Given these four services, a data commons can be developed. For example, the GDC developed a graphQL-based API over these services based upon an extensible data model. A variety of third party tools have also been built over this API, creating the beginning of an ecosystem. Several other data commons have also been built using this approach, including the BloodPAC Data Commons.

The GDC serves over a 100,000 unique users a year, a data portal, a data exploration portal, a data submission portal, several million API calls a day and multiple petabytes of data over these core services. Note that the GDC does not currently use a separate metadata service, but returns metadata through its API, but could easily create a simple metadata service over its current API.

When the GDC was developed during 2014–2016, Jupyter notebooks were not very common and supporting them was not something we ever thought about, but given the GDC’s use of a narrow middle architecture and its open APIs, no changes were required to support Jupyter notebooks as they grew more popular, and now it is a very common way to analyze data from the GDC.

It is sometimes helpful to divide a project’s data into the project’s object data, which is managed with 1) — 3), and the rest of the project’s data, which includes its structured data, unstructured data, data schemas, ontologies, etc. There is no agreed upon name for the latter, so we will simply call it (in aggregate) the project’s core data. The project’s core data is managed with 4). Note that services 1) — 3) are enough to make a project’s object data findable, accessible, interoperable, and reusable or FAIR [4], but it is currently challenging to do the same for the project’s core data, given the lack of technology consensus in this area. Individual projects and individual commons will each make their own choices, and some of these will win out over time. In many cases, a project’s object data is 1000x or more larger than its core data. Because of this difference in size, it is quite practical to support and experiment with multiple copies of a project’s core data, something that is not possible with a project’s object data.
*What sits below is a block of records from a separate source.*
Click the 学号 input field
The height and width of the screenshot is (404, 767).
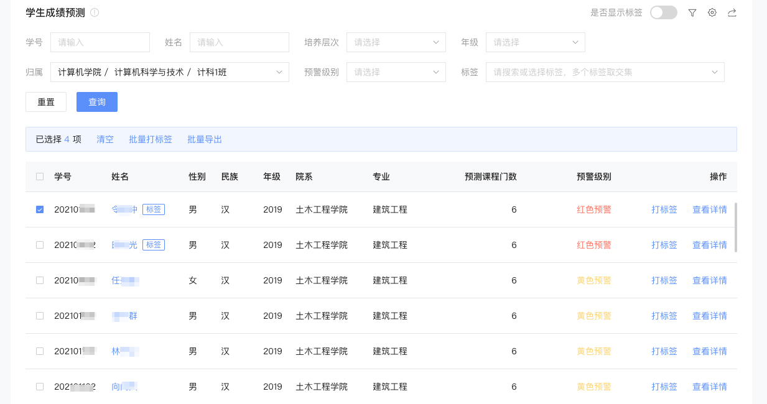pyautogui.click(x=100, y=42)
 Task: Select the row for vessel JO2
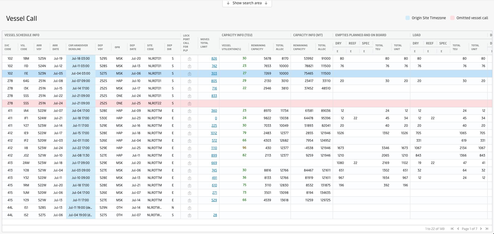pos(26,155)
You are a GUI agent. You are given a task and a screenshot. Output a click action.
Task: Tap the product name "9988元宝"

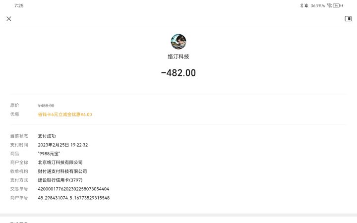[49, 154]
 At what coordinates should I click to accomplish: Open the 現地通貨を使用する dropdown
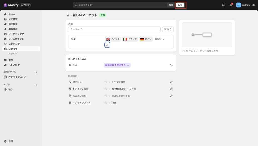coord(117,65)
Two recommendations. I have two recommendations: The first recommendation is when a community stands up a data common to agree quickly on services 1) — 3). The second recommendation is to hold off standardizing on the other services used for developing data commons, including data model services, but instead collaborate and compete on: a) applications for analyzing and exploring data in the commons (one end of the narrow middle architecture); and, b) applications for importing, cleaning and curating data in the commons (the other end). Over time, de facto standards and practices will emerge.

References

[1] Grossman, Robert L., Allison Heath, Mark Murphy, Maria Patterson, and Walt Wells, “A Case for Data Commons: Toward Data Science as a Service,” Computing in Science & Engineering 18, no. 5 (2016): 10–20.

[2] Saltzer, Jerome H., David P. Reed, and David D. Clark. “End-to-end arguments in system design,” ACM Transactions on Computer Systems (TOCS) 2, no. 4 (1984): 277–288.

[3] Lessig, Lawrence and Robert W. McChesney , “No Tolls on The Internet, Washington Post, June 8, 2006.

[4] Wilkinson, Mark D., Michel Dumontier, IJsbrand Jan Aalbersberg, Gabrielle Appleton, Myles Axton, Arie Baak, Niklas Blomberg et al. “The FAIR Guiding Principles for scientific data management and stewardship.” Scientific data 3 (2016).